Choose a tag name not already present in the batch (suffix-incremented), so each
nesting level reads its own correlation column. Turns the fan-out regression
green; the existing nested/fast-vs-slow/proptest anti-join invariants still pass.
* fix(engine): cap cross-type hops in the Expand cost model
gather_cost_inputs fed the requested max_hops into choose_expand_mode even though
execute_expand_indexed runs at most one hop for a cross-type edge. So a cross-type
variable-length expand (e.g. worksAt{1,5}) had its indexed cost scaled by 5 while
only one hop runs, skewing the chooser toward CSR (an unnecessary whole-graph
build) near the crossover. Results were unaffected (modes are equivalent); this
is a plan-accuracy fix.
Add cost_effective_hops(requested, same_type) — caps to 1 for cross-type — and
apply it in gather_cost_inputs so the estimate matches what executes. Unit test
covers the cap and the crossover consequence (capped 1 hop stays indexed where
the requested 5 would have flipped to CSR).
* perf(engine): realize anti-join CSR lazily + reuse a warm CSR in the chooser
Two CSR build/reuse fixes flagged on the set-oriented anti-join work (results
unchanged — plan/perf accuracy):
- execute_anti_join called graph_index.get() (the O(|E|) whole-graph CSR build)
unconditionally, but only the bulk fast path consumes it; a filtered/nested
slow-path anti-join's inner Expand picks its own access path. Gate the build on
a pure shape predicate (bulk_anti_join_applies) so a selective anti-join over a
large graph no longer pays a build it won't use.

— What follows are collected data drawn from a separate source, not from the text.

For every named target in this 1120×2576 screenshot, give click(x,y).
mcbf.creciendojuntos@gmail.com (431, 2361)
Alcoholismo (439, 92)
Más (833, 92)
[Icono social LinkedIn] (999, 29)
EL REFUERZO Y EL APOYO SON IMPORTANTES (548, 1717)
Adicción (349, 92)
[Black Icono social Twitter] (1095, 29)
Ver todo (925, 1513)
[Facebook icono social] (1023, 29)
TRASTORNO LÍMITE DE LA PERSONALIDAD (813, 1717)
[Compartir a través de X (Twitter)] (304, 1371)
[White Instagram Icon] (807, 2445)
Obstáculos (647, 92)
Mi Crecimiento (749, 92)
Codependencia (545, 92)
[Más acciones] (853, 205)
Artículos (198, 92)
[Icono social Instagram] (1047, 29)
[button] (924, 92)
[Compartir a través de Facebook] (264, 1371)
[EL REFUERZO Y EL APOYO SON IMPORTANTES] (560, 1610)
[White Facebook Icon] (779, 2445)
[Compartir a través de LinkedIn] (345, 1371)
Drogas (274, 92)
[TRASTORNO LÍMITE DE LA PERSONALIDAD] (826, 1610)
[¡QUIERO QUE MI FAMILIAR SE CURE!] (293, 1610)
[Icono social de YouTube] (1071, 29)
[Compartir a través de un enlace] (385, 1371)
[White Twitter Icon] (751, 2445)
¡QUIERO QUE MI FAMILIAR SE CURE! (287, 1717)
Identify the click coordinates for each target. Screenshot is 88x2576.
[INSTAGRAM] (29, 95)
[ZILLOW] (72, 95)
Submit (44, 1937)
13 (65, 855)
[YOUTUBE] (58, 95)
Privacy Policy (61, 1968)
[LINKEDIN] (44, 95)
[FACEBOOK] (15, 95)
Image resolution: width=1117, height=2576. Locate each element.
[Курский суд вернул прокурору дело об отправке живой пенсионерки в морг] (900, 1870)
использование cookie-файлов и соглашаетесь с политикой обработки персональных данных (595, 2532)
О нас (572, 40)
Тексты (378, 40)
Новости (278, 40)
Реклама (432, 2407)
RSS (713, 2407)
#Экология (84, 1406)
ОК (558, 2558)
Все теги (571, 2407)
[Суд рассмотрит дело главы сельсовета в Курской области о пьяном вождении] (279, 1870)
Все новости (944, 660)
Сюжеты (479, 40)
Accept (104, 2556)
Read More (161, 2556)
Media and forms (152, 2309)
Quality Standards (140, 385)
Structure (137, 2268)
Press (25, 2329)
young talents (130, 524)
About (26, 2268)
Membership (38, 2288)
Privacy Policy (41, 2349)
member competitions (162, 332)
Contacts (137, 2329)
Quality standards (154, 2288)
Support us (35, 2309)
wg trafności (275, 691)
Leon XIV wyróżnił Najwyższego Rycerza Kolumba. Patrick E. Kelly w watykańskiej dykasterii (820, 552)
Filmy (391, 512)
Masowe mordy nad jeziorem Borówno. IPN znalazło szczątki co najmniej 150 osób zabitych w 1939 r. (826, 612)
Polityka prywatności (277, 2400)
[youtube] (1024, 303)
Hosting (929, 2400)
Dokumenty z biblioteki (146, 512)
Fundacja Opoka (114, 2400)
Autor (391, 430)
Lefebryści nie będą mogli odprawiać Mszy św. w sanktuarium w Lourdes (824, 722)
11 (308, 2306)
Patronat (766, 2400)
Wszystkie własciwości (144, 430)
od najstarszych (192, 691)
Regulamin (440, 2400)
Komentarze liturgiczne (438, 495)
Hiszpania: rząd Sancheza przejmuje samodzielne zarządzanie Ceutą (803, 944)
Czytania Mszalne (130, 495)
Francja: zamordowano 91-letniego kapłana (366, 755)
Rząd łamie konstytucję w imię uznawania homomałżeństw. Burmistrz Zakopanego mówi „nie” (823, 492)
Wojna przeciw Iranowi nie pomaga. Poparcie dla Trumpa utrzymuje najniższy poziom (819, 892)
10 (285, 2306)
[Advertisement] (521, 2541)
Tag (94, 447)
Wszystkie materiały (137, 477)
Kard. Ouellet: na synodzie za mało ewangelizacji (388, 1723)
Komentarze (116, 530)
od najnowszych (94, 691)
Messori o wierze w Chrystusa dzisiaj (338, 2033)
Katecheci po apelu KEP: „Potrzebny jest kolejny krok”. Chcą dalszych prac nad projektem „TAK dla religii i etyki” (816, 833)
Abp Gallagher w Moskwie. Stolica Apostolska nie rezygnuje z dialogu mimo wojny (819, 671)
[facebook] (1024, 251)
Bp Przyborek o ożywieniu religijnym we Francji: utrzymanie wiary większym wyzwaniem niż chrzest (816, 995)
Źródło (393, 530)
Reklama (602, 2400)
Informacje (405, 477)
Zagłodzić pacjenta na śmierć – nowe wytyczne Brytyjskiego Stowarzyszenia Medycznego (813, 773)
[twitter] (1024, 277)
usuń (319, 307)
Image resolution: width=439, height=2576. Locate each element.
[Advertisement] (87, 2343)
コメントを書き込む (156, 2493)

- gather_cost_inputs hardcoded csr_cached=false, so once an earlier op realized
the CSR, later Expands still cost it as a cold build and could pick per-hop
indexed scans over reusing the warm in-memory CSR. Add GraphIndexHandle::
is_built() and thread it through so the chooser reuses a materialized CSR.
Anti-join, cross-type, proptest-equivalence, and chooser unit tests stay green.
* test(engine): RAII traversal-mode guard in proptest equivalence
prop_expand_indexed_eq_csr set/cleared OMNIGRAPH_TRAVERSAL_MODE manually; a panic
between set and clear (e.g. a query unwrap on a generated case) would leak the
forced mode into proptest's shrink/subsequent cases and mask the divergence under
test. Replace with a ModeGuard that clears on drop (including on unwind), scoping
the forced mode to a single query.
* test(engine): regression for multi-hop anti-join hop bounds
The bulk anti-join fast path answers via has_neighbors (one-hop existence), so
not { $p knows{2,2} $x } wrongly drops a node with a 1-hop neighbor but no
2-hop path. On a->b (sink) and c->d->e, only c has a 2-hop path; the query should
keep [a,b,d,e]. Fails on current code (left ["b","e"] — only the sinks).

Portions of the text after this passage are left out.